Огород был ее особой страстью: она сама сажала семена и рассаду и часами, защитив голову неимоверной ширины соломенной шляпой, трудилась бок о бок с двумя девочками-негритянками, помогавшими ей полоть сорняки под палящим летним солнцем. Работая в плотницкой мастерской, я частенько поднимал взгляд и втайне, как зачарованный, любовался ею, даже дышать забывал, со страстным нетерпением ожидая момента, который вот-вот настанет — и точно, наставал, — когда она прерывалась, чтобы глянуть на небо, бледными тонкими пальцами слегка проводила по влажному лбу, все это время оставаясь на коленях, и вот я вижу ее глаза — нежные и мечтательные, а меж приоткрытых губ поблескивают зубы, и на виске бьется жилка, тогда как мисс Эммелин нечаянно дает мне редкостную возможность вблизи, лицом к лицу насладиться ее чистой, гордой, удивительной красотой.

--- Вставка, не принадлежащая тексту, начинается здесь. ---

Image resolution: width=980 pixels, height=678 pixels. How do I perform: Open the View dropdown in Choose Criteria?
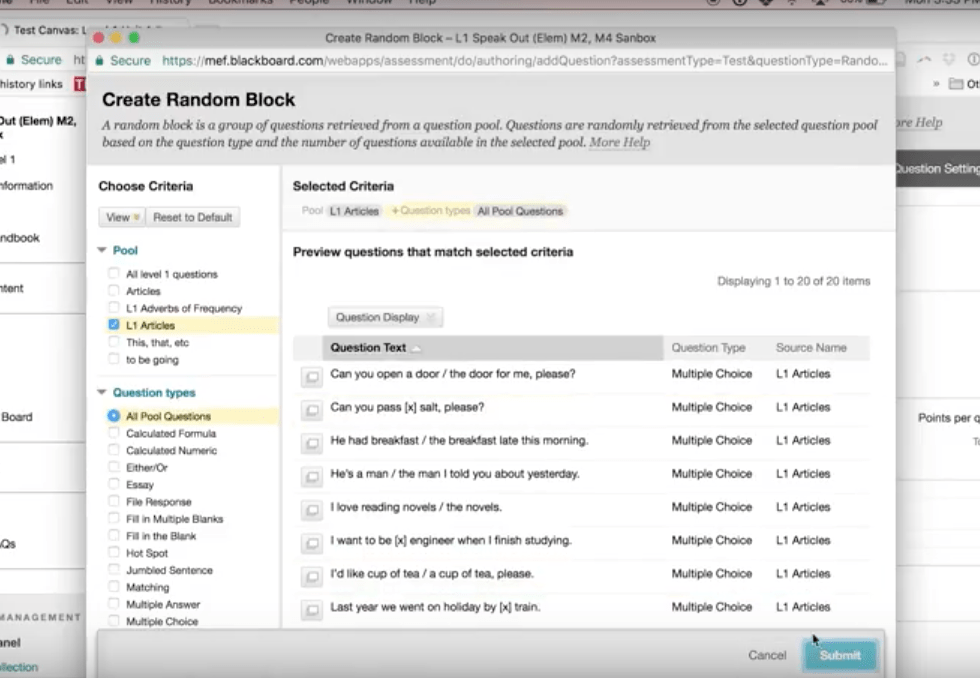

Однако моя страсть к ней была непорочной, она безотчетно и сумрачно сливалась в моем сознании с религиозным радением. Я веровал в чистоту и благость, а в ее безупречной красоте было нечто такое — какая-то грусть, при всей ее неугомонности и независимости манер, гордая безмятежность, сквозившая даже в движениях, — что само по себе было благим и чистым, наподобие бестелесной, прозрачной красоты воображаемого ангела. С годами я узнал, конечно, что безумная влюбленность черного мальчишки в прекрасную белую барышню при всей таящейся в таком чувстве опасности вовсе не редкость, но в то время я видел в этом своем обожании нечто зловещее, необычайное, почти невозможное, как будто я до глубины существа поражен неведомым божественным недугом. Не думаю, чтобы за весь тот год, что я обожал и поклонялся ей, она сказала мне больше десятка слов, а я и вообще не смел слова вымолвить, разве что выдохнул пару раз деликатное “Да, мэм” или “Нет, мэм” в ответ на какой-нибудь небрежный вопрос. Поскольку я больше не работал в доме, наши пути пересекались редко, и я лишь просил Всевышнего, чтобы мне была дарована возможность видеть ее хоть раз или два на дню. Естественно, она не первый год уже знала о моем особом положении, знала, что я не просто юный слуга, но на уме у нее было что угодно, только не мальчишка-негр, и хотя в ее обращении со мной не было пренебрежения или злости, но она, похоже, вряд ли даже замечала, что я дышу и живу на свете. Однажды она позвала меня с веранды, чтобы я помог ей подвесить горшок с цветами. От смущения у меня руки стали как грабли, горшок чуть не упал; стоя рядом, она отпрянула от сыплющейся земли и, схватив меня за голый локоть, резко прикрикнула: “Нат! Гусак ты неловкий!”, и мое имя на ее устах отозвалось во мне негой и благоговением, а прикосновение ее пальцев ожгло, как вихрь огненный.